**Material extraído**.
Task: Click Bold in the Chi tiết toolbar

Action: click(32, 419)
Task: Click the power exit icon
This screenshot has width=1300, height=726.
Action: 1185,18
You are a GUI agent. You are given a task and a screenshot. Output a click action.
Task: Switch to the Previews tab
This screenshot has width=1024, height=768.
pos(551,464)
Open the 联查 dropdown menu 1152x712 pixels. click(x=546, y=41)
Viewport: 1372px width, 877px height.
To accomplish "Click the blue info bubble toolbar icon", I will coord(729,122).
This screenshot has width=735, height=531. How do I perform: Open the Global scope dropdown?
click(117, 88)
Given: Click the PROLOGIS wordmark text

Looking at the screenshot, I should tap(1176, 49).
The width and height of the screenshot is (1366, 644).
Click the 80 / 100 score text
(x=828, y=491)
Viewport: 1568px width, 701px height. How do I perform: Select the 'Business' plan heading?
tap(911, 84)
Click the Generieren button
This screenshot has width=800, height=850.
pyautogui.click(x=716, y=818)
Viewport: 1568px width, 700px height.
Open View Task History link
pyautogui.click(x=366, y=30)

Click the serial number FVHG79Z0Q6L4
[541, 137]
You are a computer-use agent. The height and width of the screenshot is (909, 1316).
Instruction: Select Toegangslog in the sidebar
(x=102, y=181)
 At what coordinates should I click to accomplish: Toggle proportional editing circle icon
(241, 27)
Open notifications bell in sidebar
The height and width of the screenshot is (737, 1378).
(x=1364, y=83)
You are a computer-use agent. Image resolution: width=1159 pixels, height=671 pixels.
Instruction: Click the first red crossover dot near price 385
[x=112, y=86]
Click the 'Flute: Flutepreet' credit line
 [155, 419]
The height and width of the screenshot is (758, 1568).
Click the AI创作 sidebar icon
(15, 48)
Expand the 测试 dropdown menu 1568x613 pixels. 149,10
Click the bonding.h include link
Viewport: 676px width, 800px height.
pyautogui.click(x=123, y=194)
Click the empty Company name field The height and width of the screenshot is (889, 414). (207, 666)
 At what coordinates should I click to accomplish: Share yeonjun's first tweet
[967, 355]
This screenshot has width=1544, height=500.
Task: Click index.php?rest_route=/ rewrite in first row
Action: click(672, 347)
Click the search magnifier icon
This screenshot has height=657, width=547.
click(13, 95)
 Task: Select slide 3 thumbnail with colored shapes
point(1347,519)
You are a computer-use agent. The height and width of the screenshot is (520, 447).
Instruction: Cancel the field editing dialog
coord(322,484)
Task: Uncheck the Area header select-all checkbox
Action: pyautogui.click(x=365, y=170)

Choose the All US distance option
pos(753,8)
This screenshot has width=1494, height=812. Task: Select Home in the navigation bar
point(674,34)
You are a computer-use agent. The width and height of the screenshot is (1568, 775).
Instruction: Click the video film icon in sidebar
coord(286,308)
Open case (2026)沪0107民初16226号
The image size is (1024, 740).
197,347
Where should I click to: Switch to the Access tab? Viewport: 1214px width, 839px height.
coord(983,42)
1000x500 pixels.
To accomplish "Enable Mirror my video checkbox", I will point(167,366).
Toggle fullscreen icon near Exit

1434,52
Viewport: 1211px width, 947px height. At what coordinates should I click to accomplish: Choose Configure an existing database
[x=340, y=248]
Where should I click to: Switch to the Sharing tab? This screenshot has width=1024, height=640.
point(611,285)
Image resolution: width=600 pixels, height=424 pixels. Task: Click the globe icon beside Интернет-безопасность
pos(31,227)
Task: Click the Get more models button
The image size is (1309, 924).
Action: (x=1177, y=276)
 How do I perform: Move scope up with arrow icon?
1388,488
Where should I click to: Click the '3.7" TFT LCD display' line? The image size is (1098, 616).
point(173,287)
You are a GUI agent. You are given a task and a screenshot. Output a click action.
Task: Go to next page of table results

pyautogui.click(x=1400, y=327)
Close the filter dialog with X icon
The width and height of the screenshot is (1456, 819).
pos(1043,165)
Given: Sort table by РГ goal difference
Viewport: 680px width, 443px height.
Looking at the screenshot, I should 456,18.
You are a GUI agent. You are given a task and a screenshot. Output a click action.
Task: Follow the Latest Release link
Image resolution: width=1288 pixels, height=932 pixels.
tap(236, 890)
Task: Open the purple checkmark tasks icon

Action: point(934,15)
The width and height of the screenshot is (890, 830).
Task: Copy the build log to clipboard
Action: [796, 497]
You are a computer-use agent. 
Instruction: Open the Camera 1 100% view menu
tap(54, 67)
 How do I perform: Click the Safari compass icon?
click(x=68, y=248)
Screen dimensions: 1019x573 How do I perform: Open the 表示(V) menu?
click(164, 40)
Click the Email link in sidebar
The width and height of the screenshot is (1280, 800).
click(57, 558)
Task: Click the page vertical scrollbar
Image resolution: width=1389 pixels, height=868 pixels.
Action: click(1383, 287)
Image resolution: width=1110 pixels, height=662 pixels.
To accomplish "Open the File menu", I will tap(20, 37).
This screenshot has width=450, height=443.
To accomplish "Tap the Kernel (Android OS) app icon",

**Objetivo indicado**. Reescribe todas las líneas de arriba cambiando "Generieren" por "Erstellen" y sin modificar nada más.

**Respuesta del ejercicio**.
Task: Click Bold in the Chi tiết toolbar

Action: click(32, 419)
Task: Click the power exit icon
This screenshot has width=1300, height=726.
Action: 1185,18
You are a GUI agent. You are given a task and a screenshot. Output a click action.
Task: Switch to the Previews tab
This screenshot has width=1024, height=768.
pos(551,464)
Open the 联查 dropdown menu 1152x712 pixels. click(x=546, y=41)
Viewport: 1372px width, 877px height.
To accomplish "Click the blue info bubble toolbar icon", I will coord(729,122).
This screenshot has width=735, height=531. How do I perform: Open the Global scope dropdown?
click(117, 88)
Given: Click the PROLOGIS wordmark text

Looking at the screenshot, I should tap(1176, 49).
The width and height of the screenshot is (1366, 644).
Click the 80 / 100 score text
(x=828, y=491)
Viewport: 1568px width, 701px height. How do I perform: Select the 'Business' plan heading?
tap(911, 84)
Click the Erstellen button
This screenshot has width=800, height=850.
pyautogui.click(x=716, y=818)
Viewport: 1568px width, 700px height.
Open View Task History link
pyautogui.click(x=366, y=30)

Click the serial number FVHG79Z0Q6L4
[541, 137]
You are a computer-use agent. The height and width of the screenshot is (909, 1316).
Instruction: Select Toegangslog in the sidebar
(x=102, y=181)
 At what coordinates should I click to accomplish: Toggle proportional editing circle icon
(241, 27)
Open notifications bell in sidebar
The height and width of the screenshot is (737, 1378).
(x=1364, y=83)
You are a computer-use agent. Image resolution: width=1159 pixels, height=671 pixels.
Instruction: Click the first red crossover dot near price 385
[x=112, y=86]
Click the 'Flute: Flutepreet' credit line
 [155, 419]
The height and width of the screenshot is (758, 1568).
Click the AI创作 sidebar icon
(15, 48)
Expand the 测试 dropdown menu 1568x613 pixels. 149,10
Click the bonding.h include link
Viewport: 676px width, 800px height.
pyautogui.click(x=123, y=194)
Click the empty Company name field The height and width of the screenshot is (889, 414). (207, 666)
 At what coordinates should I click to accomplish: Share yeonjun's first tweet
[967, 355]
This screenshot has width=1544, height=500.
Task: Click index.php?rest_route=/ rewrite in first row
Action: click(672, 347)
Click the search magnifier icon
This screenshot has height=657, width=547.
click(13, 95)
 Task: Select slide 3 thumbnail with colored shapes
point(1347,519)
You are a computer-use agent. The height and width of the screenshot is (520, 447).
Instruction: Cancel the field editing dialog
coord(322,484)
Task: Uncheck the Area header select-all checkbox
Action: pyautogui.click(x=365, y=170)

Choose the All US distance option
pos(753,8)
This screenshot has width=1494, height=812. Task: Select Home in the navigation bar
point(674,34)
You are a computer-use agent. The width and height of the screenshot is (1568, 775).
Instruction: Click the video film icon in sidebar
coord(286,308)
Open case (2026)沪0107民初16226号
The image size is (1024, 740).
197,347
Where should I click to: Switch to the Access tab? Viewport: 1214px width, 839px height.
coord(983,42)
1000x500 pixels.
To accomplish "Enable Mirror my video checkbox", I will point(167,366).
Toggle fullscreen icon near Exit

1434,52
Viewport: 1211px width, 947px height. At what coordinates should I click to accomplish: Choose Configure an existing database
[x=340, y=248]
Where should I click to: Switch to the Sharing tab? This screenshot has width=1024, height=640.
point(611,285)
Image resolution: width=600 pixels, height=424 pixels. Task: Click the globe icon beside Интернет-безопасность
pos(31,227)
Task: Click the Get more models button
The image size is (1309, 924).
Action: (x=1177, y=276)
 How do I perform: Move scope up with arrow icon?
1388,488
Where should I click to: Click the '3.7" TFT LCD display' line? The image size is (1098, 616).
point(173,287)
You are a GUI agent. You are given a task and a screenshot. Output a click action.
Task: Go to next page of table results

pyautogui.click(x=1400, y=327)
Close the filter dialog with X icon
The width and height of the screenshot is (1456, 819).
pos(1043,165)
Given: Sort table by РГ goal difference
Viewport: 680px width, 443px height.
Looking at the screenshot, I should 456,18.
You are a GUI agent. You are given a task and a screenshot. Output a click action.
Task: Follow the Latest Release link
Image resolution: width=1288 pixels, height=932 pixels.
tap(236, 890)
Task: Open the purple checkmark tasks icon

Action: point(934,15)
The width and height of the screenshot is (890, 830).
Task: Copy the build log to clipboard
Action: [796, 497]
You are a computer-use agent. 
Instruction: Open the Camera 1 100% view menu
tap(54, 67)
 How do I perform: Click the Safari compass icon?
click(x=68, y=248)
Screen dimensions: 1019x573 How do I perform: Open the 表示(V) menu?
click(164, 40)
Click the Email link in sidebar
The width and height of the screenshot is (1280, 800).
click(57, 558)
Task: Click the page vertical scrollbar
Image resolution: width=1389 pixels, height=868 pixels.
Action: click(1383, 287)
Image resolution: width=1110 pixels, height=662 pixels.
To accomplish "Open the File menu", I will tap(20, 37).
This screenshot has width=450, height=443.
To accomplish "Tap the Kernel (Android OS) app icon",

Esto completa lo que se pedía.